The purpose of this work was to study comorbid conditions in patients with myasthenia gravis. Materials and methods: 182 patients with myasthenia gravis aged from 18 to 83 were examined. 147 (80.8%) of then were diagnosed to have generalized form of myasthenia and 35 (19.2%) had ocular form myasthenia. Clinical and neurological examination included present complaints, past medical history, social history, neurological examination. To evaluate the clinical form of myasthenia, the MGFA classification was used. For data processing, the methods of parametric and non-parametric statistics were applied. Among the patients there were 128 (70.3%) women and 54 (29.7%) men, the women to men ration was 2.37: 1. Median age was 52.0 (34.0; 65.0) years. The proportion of patients who, in their routine practice, had CT or MRI of the anterior mediastinal system, made up 74.2% of the total sample and did not differ significantly depending on the form, class or subclass of myasthenia.
 Results: Among patients with the class I of myasthenia gravis, there were no individuals who had thymoma and/or thymectomy, unlike the patients with generalized myasthenia. A significant proportion of thymic and/or thymectomy was recorded in patients with class II (28.9% and 25.0% respectively). The proportion of thymoma and thymectomy in the patients significantly differed based on the myasthenia form (significantly more in patients with generalized form compared to those with ocular form, p = 0.003 and p = 0.009, respectively). The proportion of thymoma and thymectomy history significantly differed among patients with different classes of generalized myasthenia (class II-IV (p = 0.008 and p = 0.018 respectively) and their subclasses (p = 0.006 and p = 0.009, respectively), while they were registered in each class and subclass of generalized myasthenia.
 Attention should be paid to the fact that the proportion of thymoma in the general sample was greater than the proportion of thymectomy (19.2% versus 15.9%). This suggests an inadequate level of surgical care for myasthenia patients, even to those who are shown with such treatment (patients with thymoma).
 The proportion of autoimmune diseases among patients with myasthenia class I (ocular form) significantly exceeded the corresponding level in patients with generalized myasthenia - 45.7% vs. 15.0% (p <0.001).

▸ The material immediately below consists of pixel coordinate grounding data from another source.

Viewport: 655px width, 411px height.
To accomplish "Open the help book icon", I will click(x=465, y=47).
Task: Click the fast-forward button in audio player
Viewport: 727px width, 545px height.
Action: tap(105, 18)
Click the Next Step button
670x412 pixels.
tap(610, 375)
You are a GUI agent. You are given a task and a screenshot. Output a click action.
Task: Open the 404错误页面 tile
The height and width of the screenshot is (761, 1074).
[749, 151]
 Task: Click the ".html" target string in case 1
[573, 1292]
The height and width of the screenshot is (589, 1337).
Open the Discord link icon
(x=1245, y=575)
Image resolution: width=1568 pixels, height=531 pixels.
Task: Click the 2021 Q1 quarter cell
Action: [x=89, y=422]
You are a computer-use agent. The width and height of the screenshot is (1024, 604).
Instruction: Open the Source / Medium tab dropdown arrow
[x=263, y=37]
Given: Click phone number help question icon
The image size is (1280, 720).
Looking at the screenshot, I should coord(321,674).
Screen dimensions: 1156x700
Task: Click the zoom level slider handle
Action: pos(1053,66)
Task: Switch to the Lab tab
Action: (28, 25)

 The incidence of total concomitant pathology among all patients was 130.8% (95.0% CI 121.6-140.0%) and was slightly higher in the generalized form of myasthenia (134.7% (95.0% CI 123.6 -145.7%)) compared with the ocular form - 114.3% (95.0% CI 100.9-127.7%), p> 0.05.
 One patient had from 0 to 6 concomitant diseases, on the average of 1.0 (0; 2.0) by the median value.
 Cardiovascular diseases, 34.1% (95% CI 27.2 - 41.0), rank the first place in the frequency of the concomitant diseases among the examined patients. The diseases of the gastrointestinal tract (namely, gastritis, ulcers of the stomach and duodenum, chronic holistic, chronic pancreatitis at the stage of remission, etc.) and autoimmune thyroiditis (20.9% (95% CI 15, 0-26.8) have the second highest rate, eye diseases (not related to the myasthenia) are (15.9% (95% CI 10.6 - 21.3)) ranked the third.
 No differences in the incidence of concomitant pathology, apart from autoimmune diseases, between forms, classes and subclasses of myasthenia were detected (p> 0.05).
 Conclusions. The proportion of visualization of the anterior mediastinum in patients with myasthenia gravis is far from being sufficient. This test is supposed to be done for absolutely all patients with myasthenia gravis for early detection of pathological changes of thymus. In the structure of the comorbidities in patients with myasthenia gravis cardiovascular, gastrointestinal and autoimmune thyroiditis have been found out to prevail. This should be taken into account when selecting treatment. Autoimmune thyroiditis was recorded in 45.7% of patients with ocular and in 20.9% of patients with generalized myasthenia that may indicate a systemic autoimmune disorder whose causative relationships require further in-depth study.